▶ _Exercise description_: Would you reproduce exactly the lines below from the one holding "Instruction: Click the Built-in" through the one holding "Given: Reply to 六月绯华's comment", inclusive, and no others?
------ Data for this exercise ------
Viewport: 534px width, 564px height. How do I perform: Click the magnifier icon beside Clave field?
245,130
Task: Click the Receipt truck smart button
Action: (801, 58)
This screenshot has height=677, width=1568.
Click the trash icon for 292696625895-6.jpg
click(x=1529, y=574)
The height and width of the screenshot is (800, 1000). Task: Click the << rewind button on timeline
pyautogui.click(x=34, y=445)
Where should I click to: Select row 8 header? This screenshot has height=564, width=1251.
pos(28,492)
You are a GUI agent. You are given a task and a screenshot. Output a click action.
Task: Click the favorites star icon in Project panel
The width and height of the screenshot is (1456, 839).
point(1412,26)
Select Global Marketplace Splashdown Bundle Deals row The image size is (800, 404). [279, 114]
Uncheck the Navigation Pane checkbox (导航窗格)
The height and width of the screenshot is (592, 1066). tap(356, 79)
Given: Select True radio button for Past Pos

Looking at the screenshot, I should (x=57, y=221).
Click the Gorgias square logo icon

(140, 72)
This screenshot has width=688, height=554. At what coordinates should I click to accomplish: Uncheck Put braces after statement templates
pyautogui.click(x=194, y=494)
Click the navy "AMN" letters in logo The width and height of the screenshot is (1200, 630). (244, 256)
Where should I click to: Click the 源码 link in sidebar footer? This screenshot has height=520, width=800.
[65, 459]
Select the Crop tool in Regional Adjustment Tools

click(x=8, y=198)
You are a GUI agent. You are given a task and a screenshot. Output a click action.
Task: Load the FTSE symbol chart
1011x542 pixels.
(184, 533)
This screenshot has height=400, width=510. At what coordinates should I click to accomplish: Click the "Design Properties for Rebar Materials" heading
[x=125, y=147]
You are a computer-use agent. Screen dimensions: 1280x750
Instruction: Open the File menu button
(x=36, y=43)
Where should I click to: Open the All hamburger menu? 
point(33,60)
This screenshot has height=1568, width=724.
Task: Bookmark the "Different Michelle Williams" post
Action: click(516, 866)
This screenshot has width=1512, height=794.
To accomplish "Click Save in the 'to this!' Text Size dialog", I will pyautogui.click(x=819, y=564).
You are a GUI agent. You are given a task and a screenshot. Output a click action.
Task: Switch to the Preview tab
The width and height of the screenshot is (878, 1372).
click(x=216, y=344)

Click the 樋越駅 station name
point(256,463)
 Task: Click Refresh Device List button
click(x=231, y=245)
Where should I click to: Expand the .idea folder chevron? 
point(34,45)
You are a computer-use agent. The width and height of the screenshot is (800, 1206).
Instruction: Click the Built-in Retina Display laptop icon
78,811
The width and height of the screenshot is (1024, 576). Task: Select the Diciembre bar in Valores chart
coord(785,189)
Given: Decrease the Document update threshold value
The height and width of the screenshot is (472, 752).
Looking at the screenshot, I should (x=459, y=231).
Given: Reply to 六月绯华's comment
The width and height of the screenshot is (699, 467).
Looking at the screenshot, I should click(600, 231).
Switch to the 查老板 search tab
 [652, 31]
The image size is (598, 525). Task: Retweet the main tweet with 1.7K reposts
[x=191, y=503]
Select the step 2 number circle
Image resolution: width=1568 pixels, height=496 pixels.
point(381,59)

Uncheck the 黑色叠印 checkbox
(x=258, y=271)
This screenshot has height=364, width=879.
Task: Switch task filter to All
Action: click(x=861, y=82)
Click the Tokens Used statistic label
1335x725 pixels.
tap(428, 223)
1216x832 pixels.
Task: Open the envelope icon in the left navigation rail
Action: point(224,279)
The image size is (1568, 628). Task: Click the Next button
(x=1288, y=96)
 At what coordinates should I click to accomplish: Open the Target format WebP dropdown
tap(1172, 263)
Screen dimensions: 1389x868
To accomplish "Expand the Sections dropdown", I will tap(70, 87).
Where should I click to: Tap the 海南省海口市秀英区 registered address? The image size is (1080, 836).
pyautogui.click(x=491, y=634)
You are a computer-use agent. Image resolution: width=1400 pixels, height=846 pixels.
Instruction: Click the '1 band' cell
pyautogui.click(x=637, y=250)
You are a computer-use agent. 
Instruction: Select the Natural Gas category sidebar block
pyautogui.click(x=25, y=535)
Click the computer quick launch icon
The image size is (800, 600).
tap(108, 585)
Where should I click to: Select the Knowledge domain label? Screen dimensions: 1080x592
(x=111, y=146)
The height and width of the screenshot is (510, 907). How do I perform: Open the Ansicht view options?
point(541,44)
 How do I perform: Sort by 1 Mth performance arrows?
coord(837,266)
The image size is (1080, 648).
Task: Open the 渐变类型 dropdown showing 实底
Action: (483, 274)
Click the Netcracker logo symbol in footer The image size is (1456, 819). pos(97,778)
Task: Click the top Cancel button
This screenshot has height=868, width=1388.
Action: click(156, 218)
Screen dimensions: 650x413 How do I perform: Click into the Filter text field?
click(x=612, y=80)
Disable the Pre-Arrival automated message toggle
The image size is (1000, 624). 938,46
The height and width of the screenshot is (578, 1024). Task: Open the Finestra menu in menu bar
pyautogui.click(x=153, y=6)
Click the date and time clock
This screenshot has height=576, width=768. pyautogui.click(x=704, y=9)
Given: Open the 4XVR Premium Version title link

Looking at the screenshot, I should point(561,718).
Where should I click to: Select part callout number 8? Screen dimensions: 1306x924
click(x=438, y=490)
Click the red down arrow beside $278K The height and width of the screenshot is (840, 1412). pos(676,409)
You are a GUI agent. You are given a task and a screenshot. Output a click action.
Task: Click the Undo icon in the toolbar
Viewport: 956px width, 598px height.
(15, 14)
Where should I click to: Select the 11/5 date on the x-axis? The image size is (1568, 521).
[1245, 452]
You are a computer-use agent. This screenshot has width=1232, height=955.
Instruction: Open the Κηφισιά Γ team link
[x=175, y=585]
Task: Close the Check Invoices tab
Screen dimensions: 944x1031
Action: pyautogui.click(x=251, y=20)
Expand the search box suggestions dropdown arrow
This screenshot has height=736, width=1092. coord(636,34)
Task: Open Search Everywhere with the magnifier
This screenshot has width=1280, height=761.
------
▶ _Result for this task_:
Instruction: Click the Built-in Retina Display laptop icon
78,811
The width and height of the screenshot is (1024, 576). Task: Select the Diciembre bar in Valores chart
coord(785,189)
Given: Decrease the Document update threshold value
The height and width of the screenshot is (472, 752).
Looking at the screenshot, I should (x=459, y=231).
Given: Reply to 六月绯华's comment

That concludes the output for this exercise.